Le déséquilibre entre les compétences et les affaires de Sylvie Goulard
Les compétences européennes de Sylvie Goulard ne sont pas remises en cause. Tous bords confondus, les députés reconnaissent ouvertement son aptitude à exercer techniquement un poste de commissaire européenne. La récusation de Sylvie Goulard s’est faite sur des motifs éthiques. Deux affaires ont orienté les auditions et braqué l’opposition des parlementaires européens. Soupçonnée d’emploi fictif de son assistant parlementaire durant son premier mandat de députée européenne, et accusée de conflit d’intérêt pour avoir perçu, deux ans durant, une rémunération de 10 000€ par mois d’un think-tank américain, elle avait du s’en expliquer dès l’introduction de sa première audition. « I am clean » (« je suis innocente ») avait-elle immédiatement assuré.

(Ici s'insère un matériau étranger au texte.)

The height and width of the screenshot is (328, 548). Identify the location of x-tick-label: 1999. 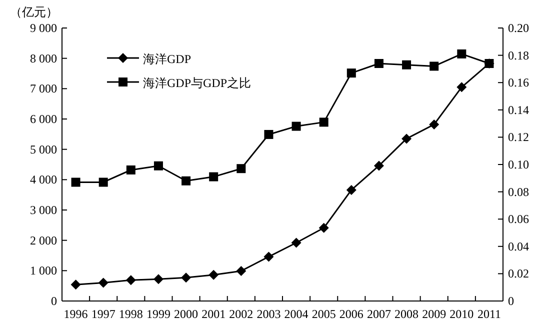
(158, 314).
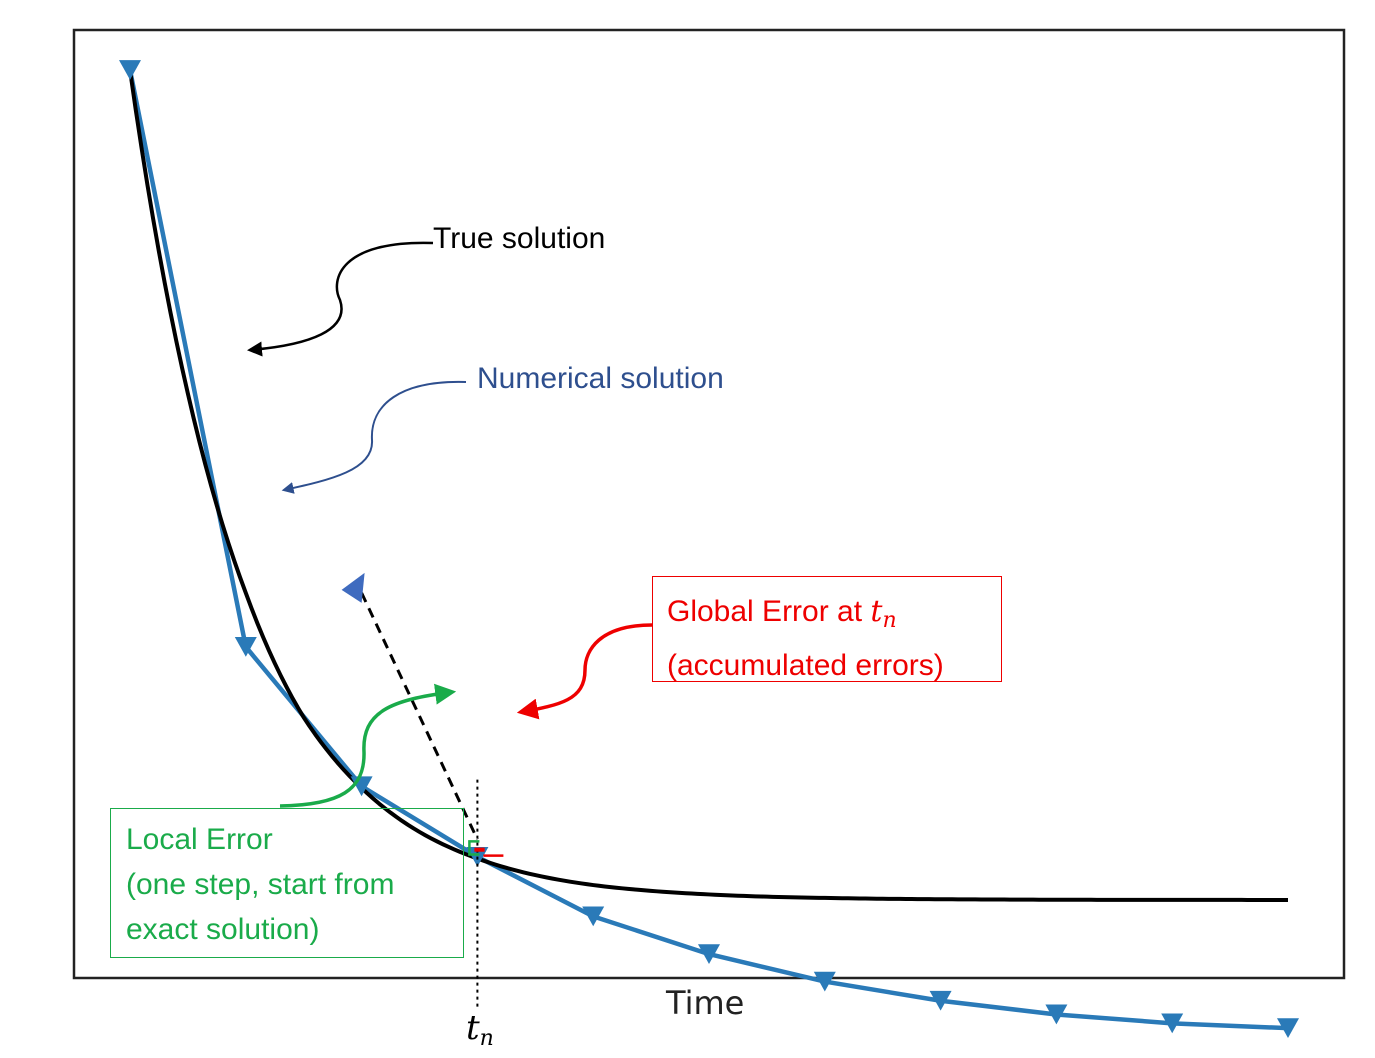 This screenshot has height=1058, width=1375. What do you see at coordinates (340, 299) in the screenshot?
I see `true-solution-arrow` at bounding box center [340, 299].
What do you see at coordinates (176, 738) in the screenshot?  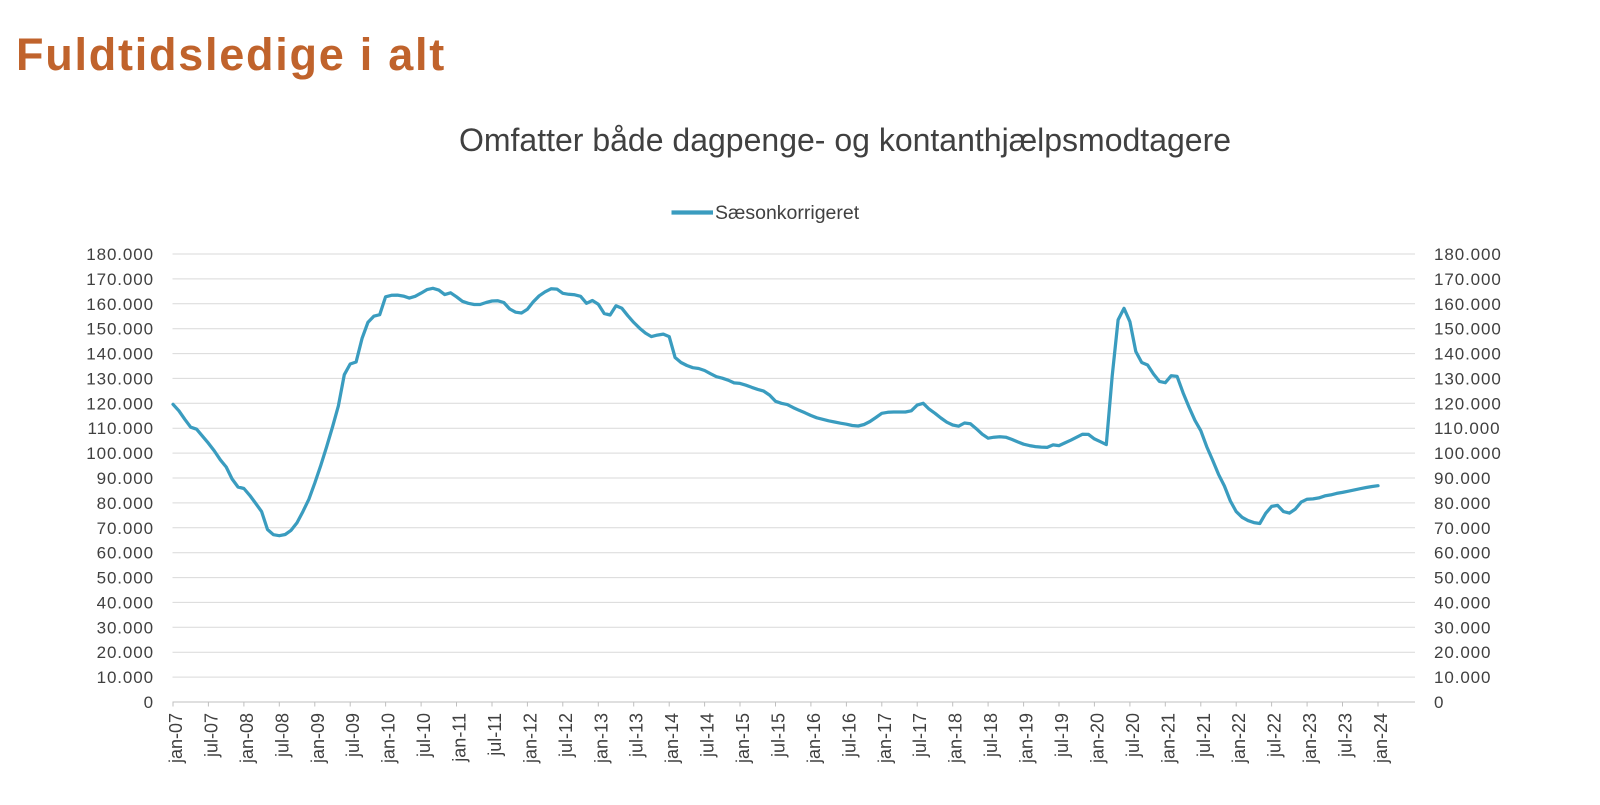 I see `svg-text: jan-07` at bounding box center [176, 738].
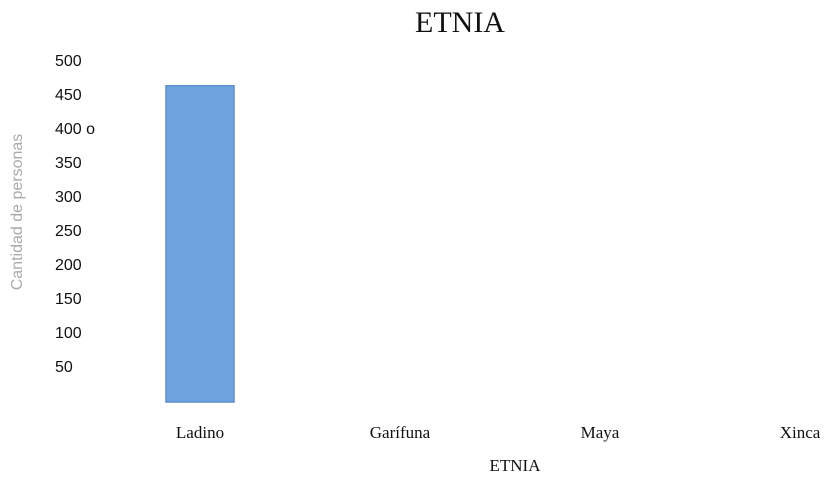 The image size is (832, 484). I want to click on x-axis-label: ETNIA, so click(516, 466).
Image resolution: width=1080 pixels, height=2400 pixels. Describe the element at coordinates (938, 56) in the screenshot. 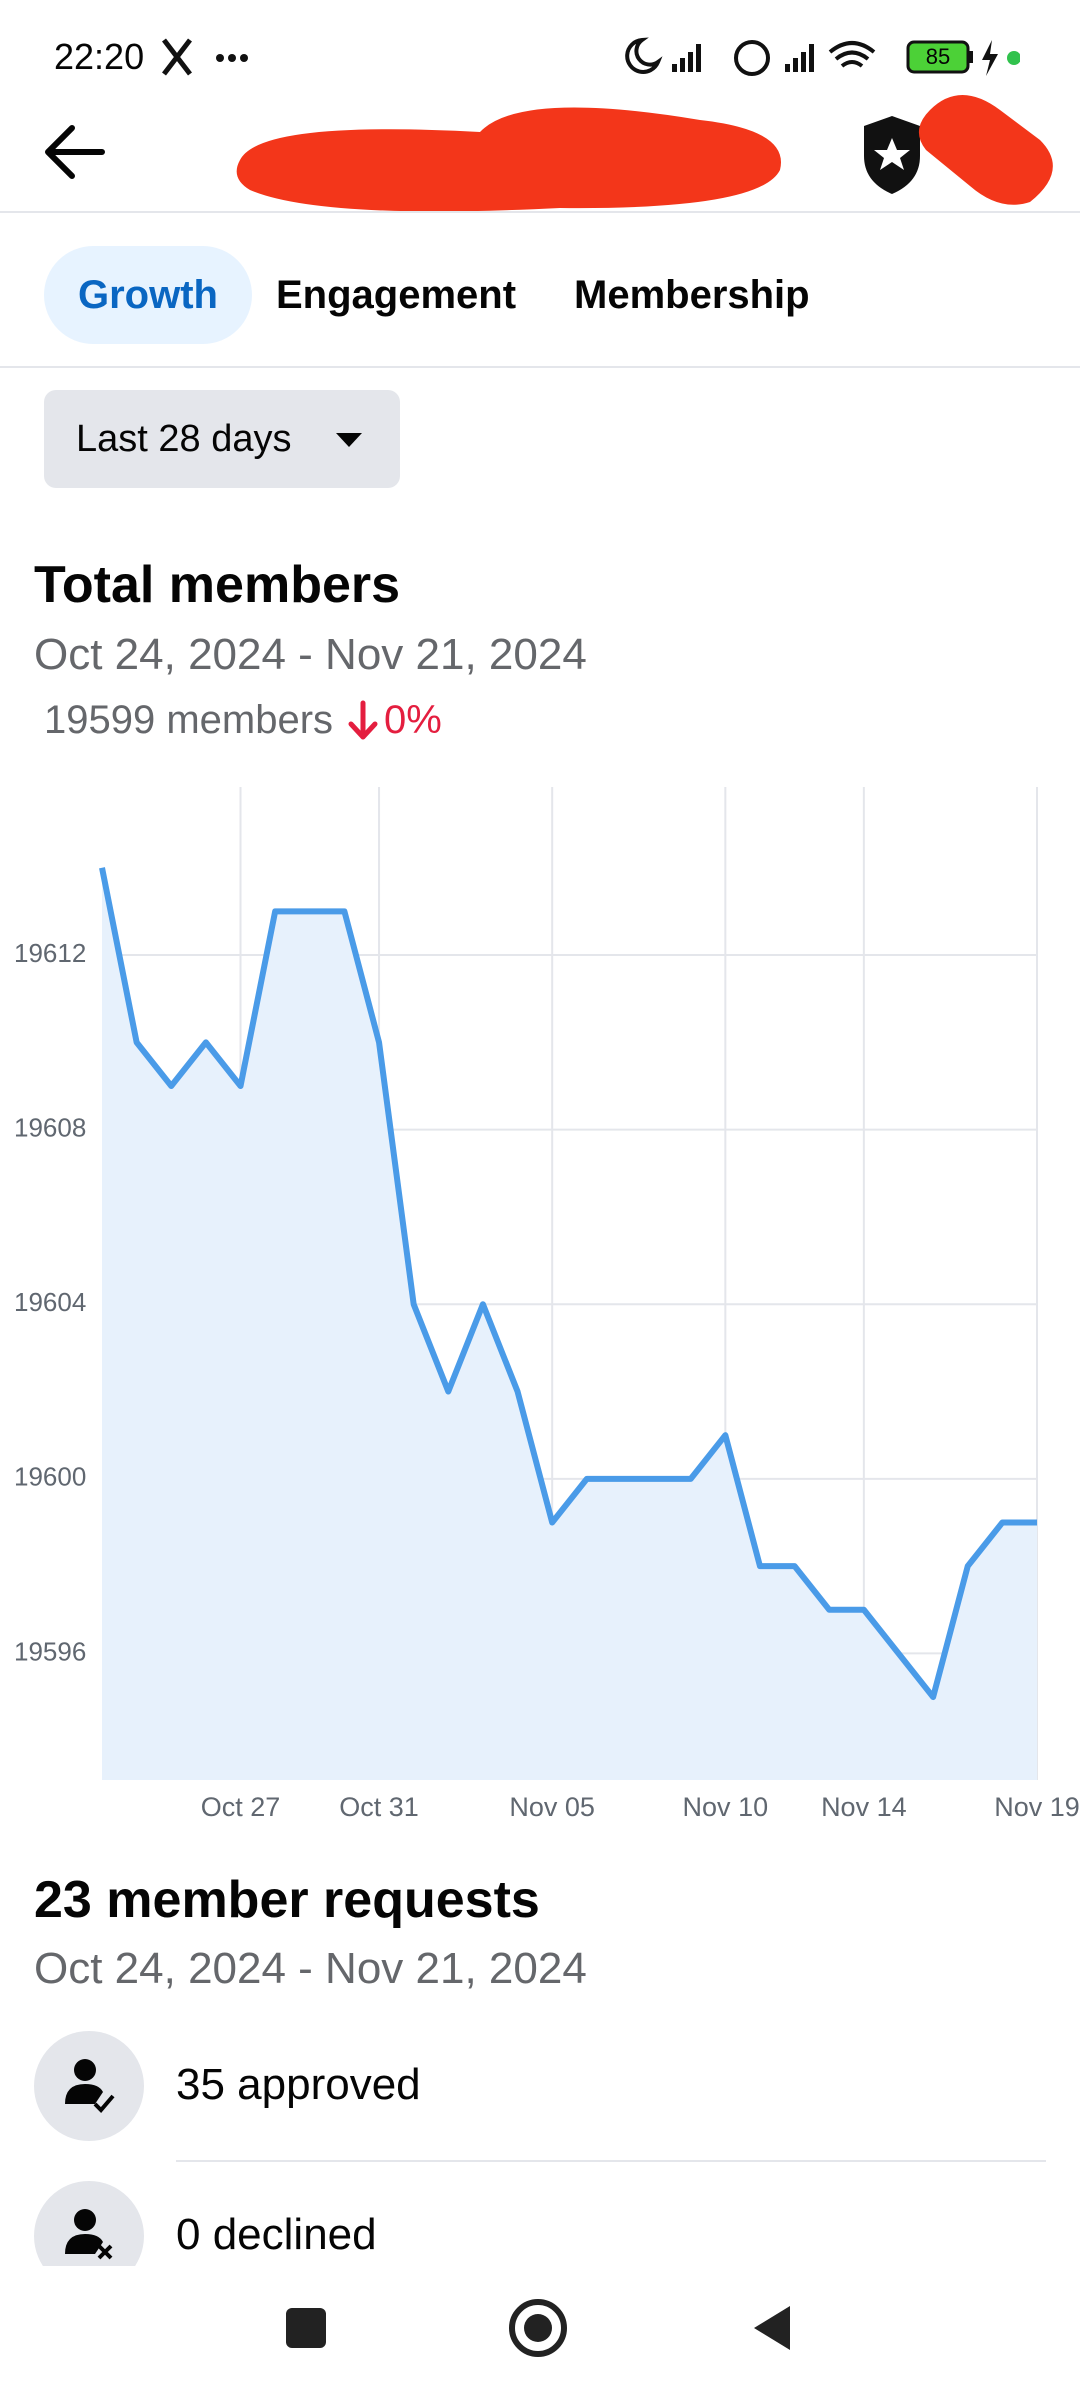

I see `battery-level: 85` at that location.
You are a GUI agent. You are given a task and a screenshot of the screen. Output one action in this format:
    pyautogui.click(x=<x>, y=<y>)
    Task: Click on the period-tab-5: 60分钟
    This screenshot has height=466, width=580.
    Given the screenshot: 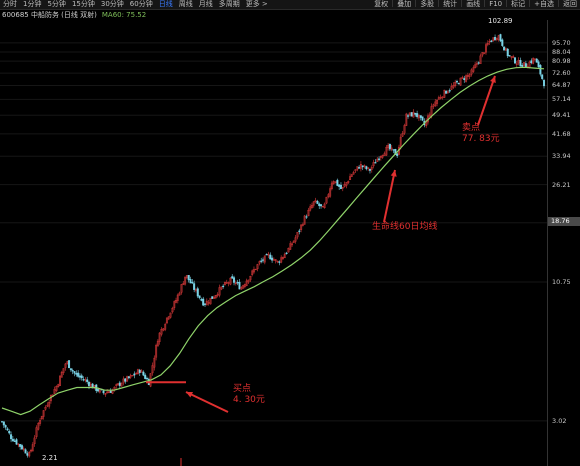 What is the action you would take?
    pyautogui.click(x=141, y=4)
    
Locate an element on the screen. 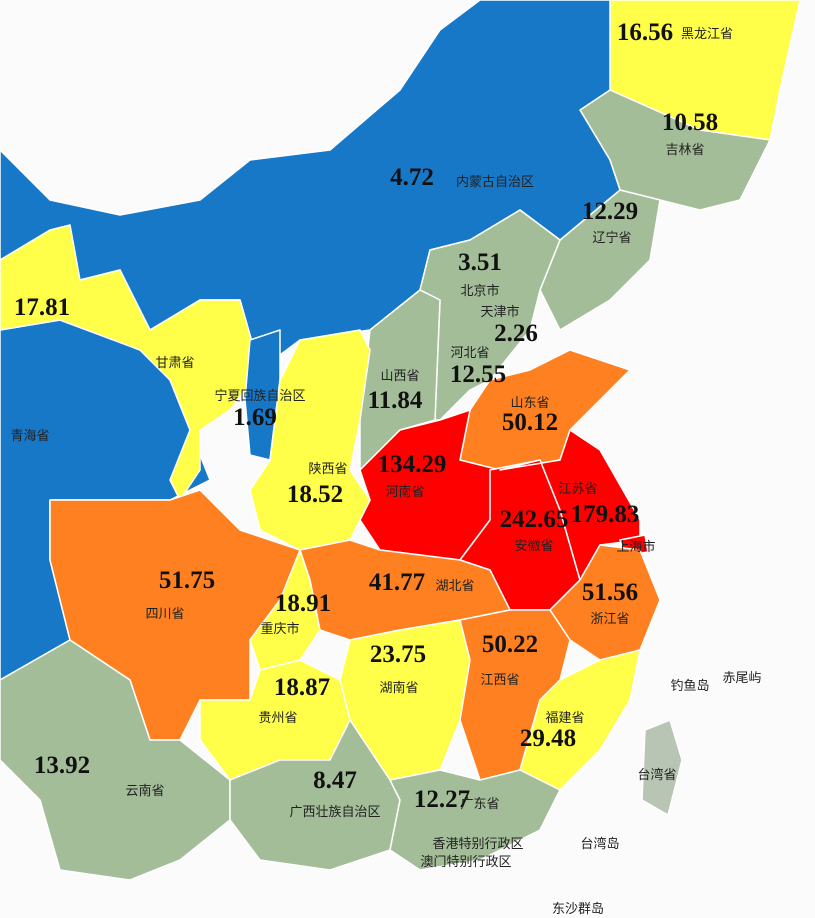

Pas de quoi calmer la gronde des eurodéputés. Au risque de la voir constamment se répéter, beaucoup à gauche, comme à droite, l’ont questionnée sur ces affaires qu’ils jugeaient rédhibitoires au poste de commissaire européen. Philippe Lamberts, eurodéputé Vert, expliquait avant les auditions « Nous sommes dans une situation où les institutions européennes ont la réputation de ne pas défendre l’intérêt général. Et tout ce qui peut encourager cette vision doit être combattu ».
Le jeu politique
Le rejet de la candidature de Sylvie Goulard répond également à des logiques politiques et partisanes. Historiquement, la validation des commissaires répond à un équilibre entre les groupes politiques qui constituent ensemble une majorité au Parlement européen. Ainsi, l’éviction de Rovana Plumb, la candidate roumaine du groupe Social démocrate, a provoqué « en représailles » celle du candidat hongrois László Trócsányi, membre du Parti Populaire Européen (droite européenne). Traditionnellement, ces deux piliers de l’hémicycle se neutralisaient ainsi. Mais l’émergence d’un troisième groupe politique important, « Renew » (centriste libéral), au Parlement Européen a poussé S&D et PPE a faire subir aux centristes le même sort qu’à l’un des leurs. Pas de jaloux!
De plus, Sylvie Goulard était la candidate désignée par Emmanuel Macron. En appuyant la nomination de Ursula von der Leyen, le Président de la République avait outrepassé le système cher au Parlement des Spitzenkandidaten. Ce dernier devait garantir au Parlement européen de désigner le président de la Commission européenne. Un casus belli pour les députés européens, qui voient aussi dans la révocation de Sylvie Goulard une vendetta et un moyen de rappeler à Emmanuel Macron le rôle et le poids du Parlement. Le chef de l’État français va devoir rapidement proposer un nouveau candidat, « parlement-compatible »!